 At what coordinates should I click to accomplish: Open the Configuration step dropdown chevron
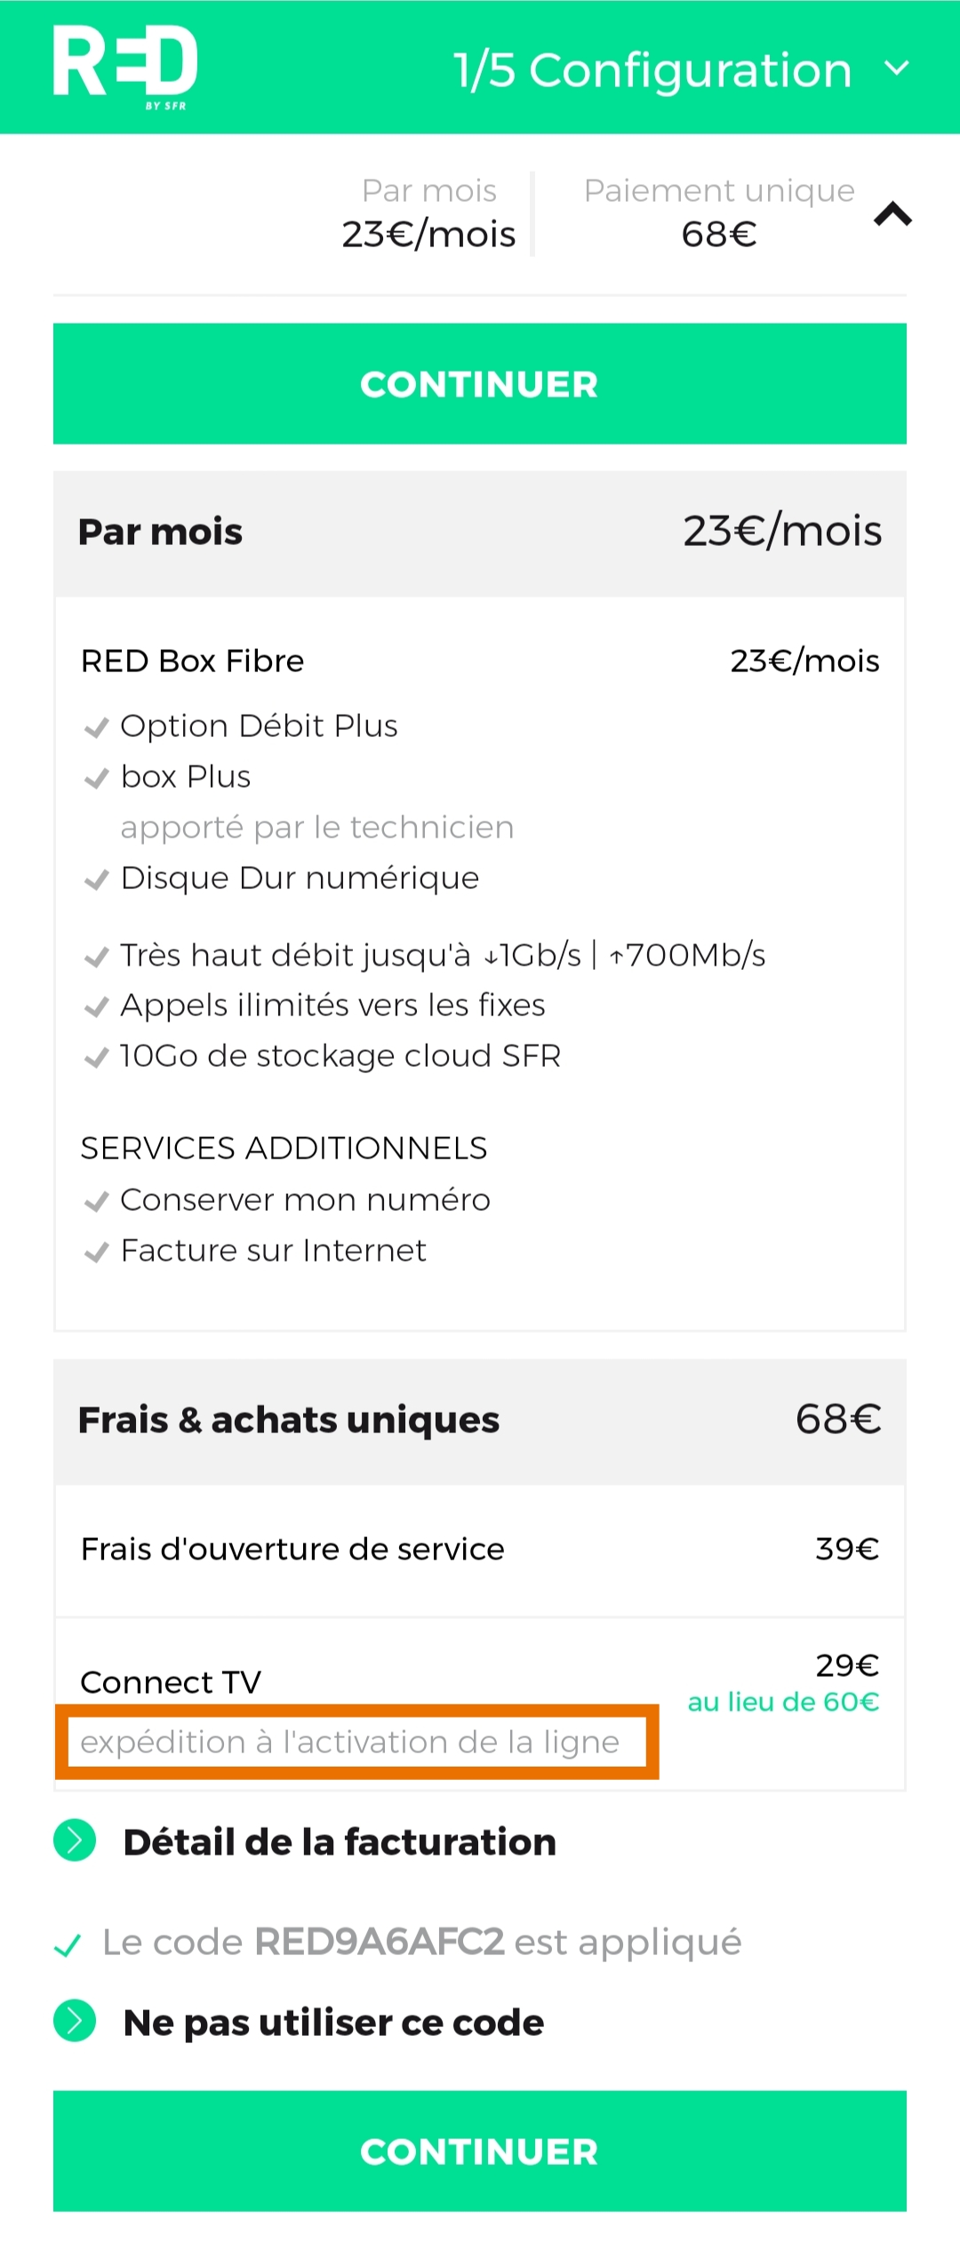tap(896, 67)
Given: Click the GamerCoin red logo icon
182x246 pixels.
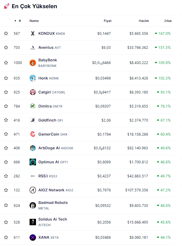Looking at the screenshot, I should pyautogui.click(x=33, y=134).
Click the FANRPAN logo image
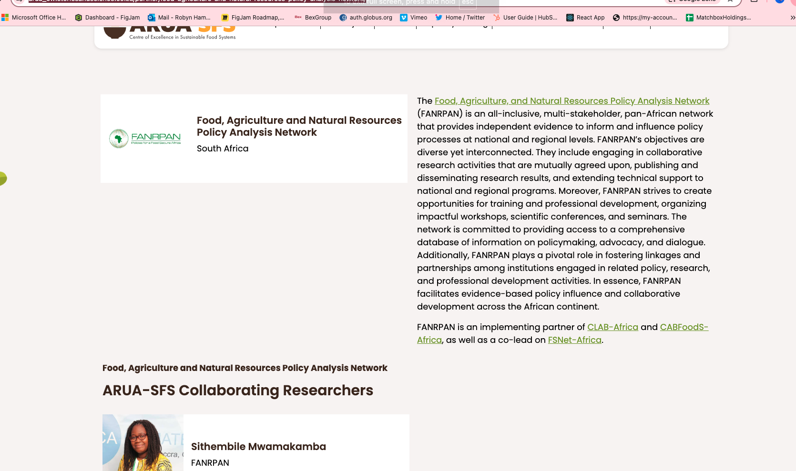The image size is (796, 471). point(145,139)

####################

▸ WHAT IS REQUIRED
From the first line to the last, retype the material exactly and exclude the pictures.

▸ REPLY
 At what coordinates should I click to accomplish: Open the Configuration step dropdown chevron
tap(896, 67)
Given: Click the GamerCoin red logo icon
182x246 pixels.
Looking at the screenshot, I should pyautogui.click(x=33, y=134).
Click the FANRPAN logo image
The image size is (796, 471). point(145,139)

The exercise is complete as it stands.